Copyright © by Dan Schneider, 2/14/07

 

  Vincent & Theo, a 1990 film by director Robert Altman, may be the worst film ever made by a major director who has made a great film. Watching this two hour and twenty minute abomination left me, and my wife, stunned by its wretchedness. From the nonexistent narrative, to the indulgence of every artistic cliché imaginable by screenwriter Julian Mitchell, to possibly the worst soundtrack, by Gabriel Yared, ever used in a film (even worse than the estimably bad Robot Monster!), it’s a wonder Altman ever crawled his way out from under the odium of this horrorshow, the nadir of his career- even more so than Popeye a decade before. Yet, his very next film, The Player, somehow relaunched his career. If I can indulge a cliché, maybe it really can be darkest before the dawn!

  This film was, if the accompanying featurette on the film is correct, originally conceived as a BBC miniseries, and Altman was approached by its producers while he was living in France. Altman balked, then reconceived it as a feature film once the miniseries idea was passed on. That may explain, but not excuse, the disjunct structure of the film, since much of the screenplay was probably tossed out willy-nilly, but not the atrocious and often hammy acting. Too often characters explode emotions in the film before we have any reason to grasp why, and see what developed to lead them to that explosion. That this film helped launch Tim Roth’s film career is puzzling since, of the six or so films I’ve seen him in, this is his worst performance, by far! And other than the so-so featurette the DVD only has a trailer.
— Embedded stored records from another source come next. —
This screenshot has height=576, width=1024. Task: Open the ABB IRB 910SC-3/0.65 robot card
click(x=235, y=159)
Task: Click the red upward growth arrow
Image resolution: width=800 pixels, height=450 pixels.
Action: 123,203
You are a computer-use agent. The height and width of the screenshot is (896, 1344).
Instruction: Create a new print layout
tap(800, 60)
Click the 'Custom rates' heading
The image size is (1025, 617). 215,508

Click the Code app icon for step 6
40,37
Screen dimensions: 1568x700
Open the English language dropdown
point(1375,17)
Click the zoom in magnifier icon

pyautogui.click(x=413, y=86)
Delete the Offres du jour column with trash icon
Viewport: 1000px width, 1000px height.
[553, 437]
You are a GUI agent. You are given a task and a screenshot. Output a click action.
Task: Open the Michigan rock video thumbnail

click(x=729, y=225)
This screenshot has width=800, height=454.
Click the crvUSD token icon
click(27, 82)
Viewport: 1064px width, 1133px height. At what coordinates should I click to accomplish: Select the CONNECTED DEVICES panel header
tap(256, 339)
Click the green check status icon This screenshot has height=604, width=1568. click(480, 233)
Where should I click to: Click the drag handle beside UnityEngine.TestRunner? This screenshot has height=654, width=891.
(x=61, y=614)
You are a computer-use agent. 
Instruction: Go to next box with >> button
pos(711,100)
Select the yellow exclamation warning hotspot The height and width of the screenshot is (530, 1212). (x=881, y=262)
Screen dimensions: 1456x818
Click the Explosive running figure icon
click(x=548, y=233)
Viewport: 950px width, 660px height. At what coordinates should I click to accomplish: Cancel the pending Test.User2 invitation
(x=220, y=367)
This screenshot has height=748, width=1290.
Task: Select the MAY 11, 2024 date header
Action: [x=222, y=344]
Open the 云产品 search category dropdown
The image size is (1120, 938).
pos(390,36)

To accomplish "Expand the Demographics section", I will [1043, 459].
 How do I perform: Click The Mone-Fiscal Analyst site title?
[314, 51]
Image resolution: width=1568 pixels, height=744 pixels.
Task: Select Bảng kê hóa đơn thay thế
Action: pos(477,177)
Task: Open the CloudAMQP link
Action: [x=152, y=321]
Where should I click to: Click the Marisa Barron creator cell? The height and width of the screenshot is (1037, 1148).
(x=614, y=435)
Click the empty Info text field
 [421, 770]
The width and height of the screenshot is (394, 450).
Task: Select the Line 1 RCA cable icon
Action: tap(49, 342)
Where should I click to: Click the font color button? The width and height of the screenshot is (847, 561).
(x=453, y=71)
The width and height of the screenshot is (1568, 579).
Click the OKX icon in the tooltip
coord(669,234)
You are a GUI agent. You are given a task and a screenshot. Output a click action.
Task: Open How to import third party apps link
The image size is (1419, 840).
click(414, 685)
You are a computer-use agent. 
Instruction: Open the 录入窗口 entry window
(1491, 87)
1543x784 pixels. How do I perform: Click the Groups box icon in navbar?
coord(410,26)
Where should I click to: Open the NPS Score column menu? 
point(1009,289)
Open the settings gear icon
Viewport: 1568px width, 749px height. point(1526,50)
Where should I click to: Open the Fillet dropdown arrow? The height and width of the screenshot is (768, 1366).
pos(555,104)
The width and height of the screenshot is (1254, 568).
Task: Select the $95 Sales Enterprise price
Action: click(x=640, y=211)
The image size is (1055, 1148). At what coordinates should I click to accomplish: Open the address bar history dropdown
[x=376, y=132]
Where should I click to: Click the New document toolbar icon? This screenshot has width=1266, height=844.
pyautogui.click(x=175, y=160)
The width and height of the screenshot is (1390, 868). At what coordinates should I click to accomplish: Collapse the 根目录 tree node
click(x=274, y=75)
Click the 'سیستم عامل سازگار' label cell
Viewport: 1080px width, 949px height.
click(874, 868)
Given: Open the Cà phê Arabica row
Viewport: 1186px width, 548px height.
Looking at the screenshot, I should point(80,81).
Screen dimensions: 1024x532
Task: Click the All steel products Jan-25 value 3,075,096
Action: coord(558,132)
  Roth plays Vincent Van Gogh, and Paul Rhys plays his brother Theo, the art dealer. If Roth is atrocious, Rhys is unbelievably abominable as the fey shambling syphilitic who ends the film insane and shaking nakedly in what appears to be a jail cell, abandoned by his wife and child, after Vincent’s stupidly killed himself. Altman was clearly going for an ‘impressionistic’ feel with this film, but by showing scenes that do not build on one another, and are poorly wrought and acted, it defeats the very purpose of recapitulating one art form in another. Nothing coheres intellectually nor emotionally. For example, in a scene where painter Paul Gauguin (Wladimir Yordanoff) has come to live with Vincent in southern France, Vincent goes wacko, seems to try to swallow a knife blade, as he squats on top of Gaugin in bed, then plants a passionate kiss on him. Is this to imply Vincent is a nut, or just a homosexual? One is not sure. I didn’t care either way, by that juncture in the film.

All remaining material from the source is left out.